> [Direction]
Reproduce the passage about the "Archie" shows from "Two shows improved" up to and including "achieved genuine humor.", changing "garlic pizza" to "pepperoni pizza".

===== Passage to read

Two shows improved on the comic books: the danceably fab 1970 cartoon “Josie and the Pussycats” and Nell Scovell’s terrific “Sabrina the Teenage Witch,” from the nineties, starring Melissa Joan Hart. “Sabrina” was a Friday-night staple for millions of tweens and at least two beer-swilling twentysomethings, my roommate and I, who enjoyed it devotedly, with Miller Lite and garlic pizza. It was innocent yet happily weird, with a variety of comedic talents—Paul Feig as Sabrina’s science teacher, Caroline Rhea as an aunt, Nick Bakay as the wry, middle-aged voice of Sabrina’s cat, Salem, an animatronic model that looked like moving taxidermy. “Sabrina the Teenage Witch” had cleverness and heart, and may be the only “Archie” product that achieved genuine humor.

Which brings us to the gritty reboots. I was flummoxed by the “Riverdale” phenomenon, and ignored it until “Chilling Adventures of Sabrina” came along, at which point I decided to investigate. I went whole hog: some thirty-seven hours of “Riverdale,” ten hour-long “Chilling Adventures,” a refresher course on “Sabrina,” and a stack of comic books from my local purveyor, who did not laugh at my choices. Archie Comics, I learned, is now run by Roberto Aguirre-Sacasa; he developed both “Riverdale” and “Chilling Adventures” from the Archie-horror comics he created, beginning with the successful, and disgusting-looking, “Afterlife with Archie,” and including “Jughead: The Hunger” and “Vampironica.”

==========
===== Extracted data

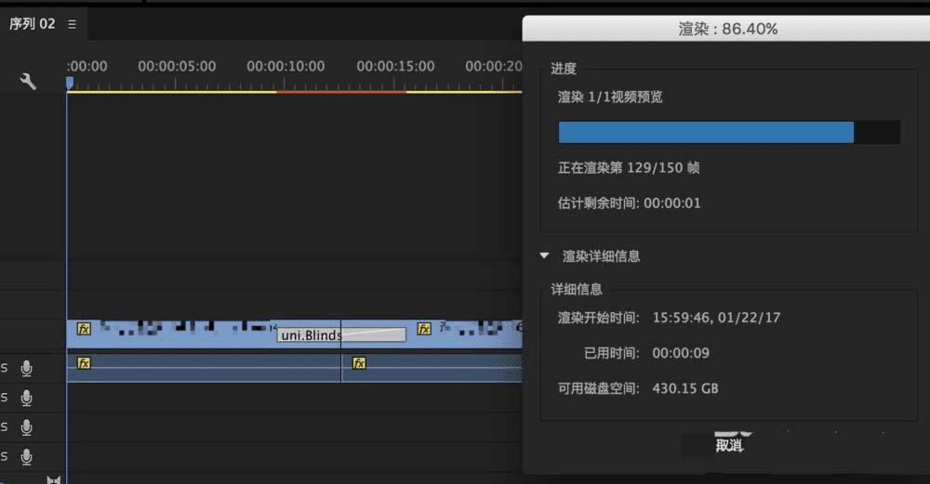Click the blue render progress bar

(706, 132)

==========
===== Extracted data

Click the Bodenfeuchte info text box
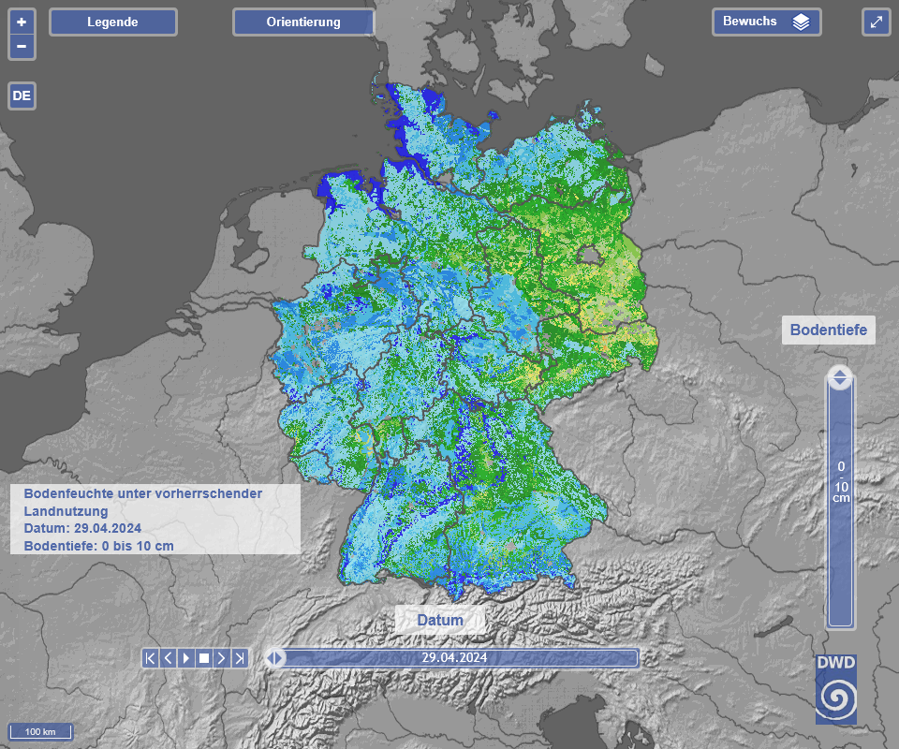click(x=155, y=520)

==========
===== Extracted data

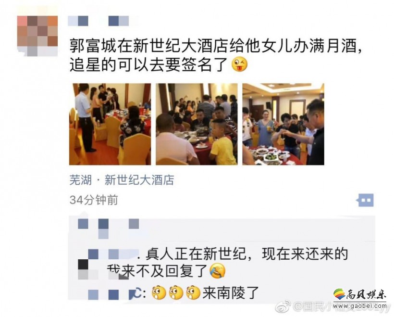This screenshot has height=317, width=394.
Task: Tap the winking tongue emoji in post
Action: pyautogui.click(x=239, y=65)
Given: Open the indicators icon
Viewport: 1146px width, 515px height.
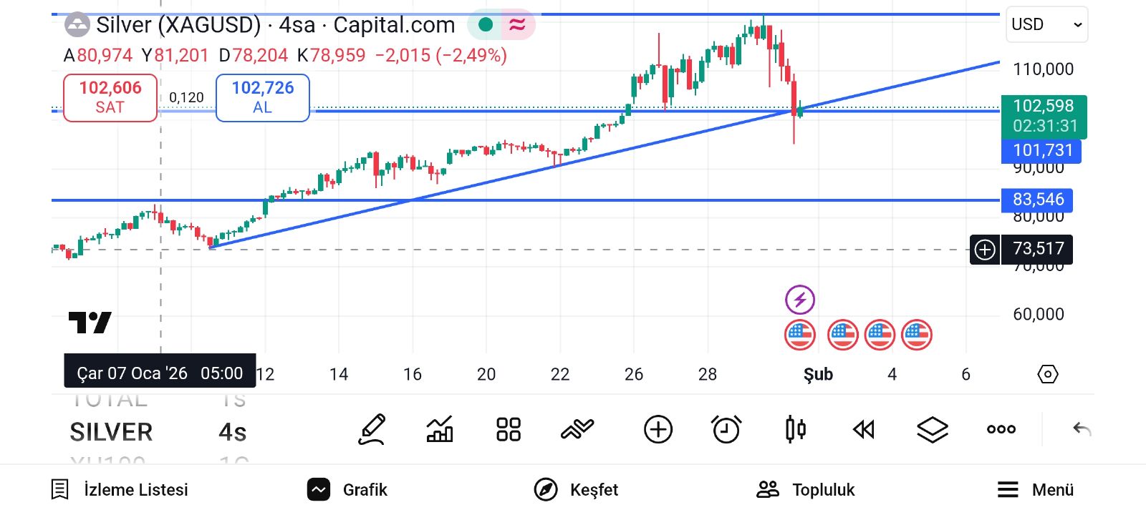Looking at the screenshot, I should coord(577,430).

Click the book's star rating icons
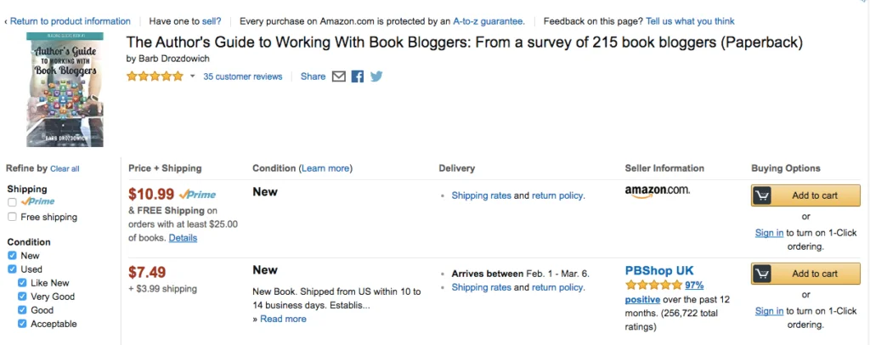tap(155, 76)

==========

> [Solution to this problem]
Two shows improved on the comic books: the danceably fab 1970 cartoon “Josie and the Pussycats” and Nell Scovell’s terrific “Sabrina the Teenage Witch,” from the nineties, starring Melissa Joan Hart. “Sabrina” was a Friday-night staple for millions of tweens and at least two beer-swilling twentysomethings, my roommate and I, who enjoyed it devotedly, with Miller Lite and pepperoni pizza. It was innocent yet happily weird, with a variety of comedic talents—Paul Feig as Sabrina’s science teacher, Caroline Rhea as an aunt, Nick Bakay as the wry, middle-aged voice of Sabrina’s cat, Salem, an animatronic model that looked like moving taxidermy. “Sabrina the Teenage Witch” had cleverness and heart, and may be the only “Archie” product that achieved genuine humor.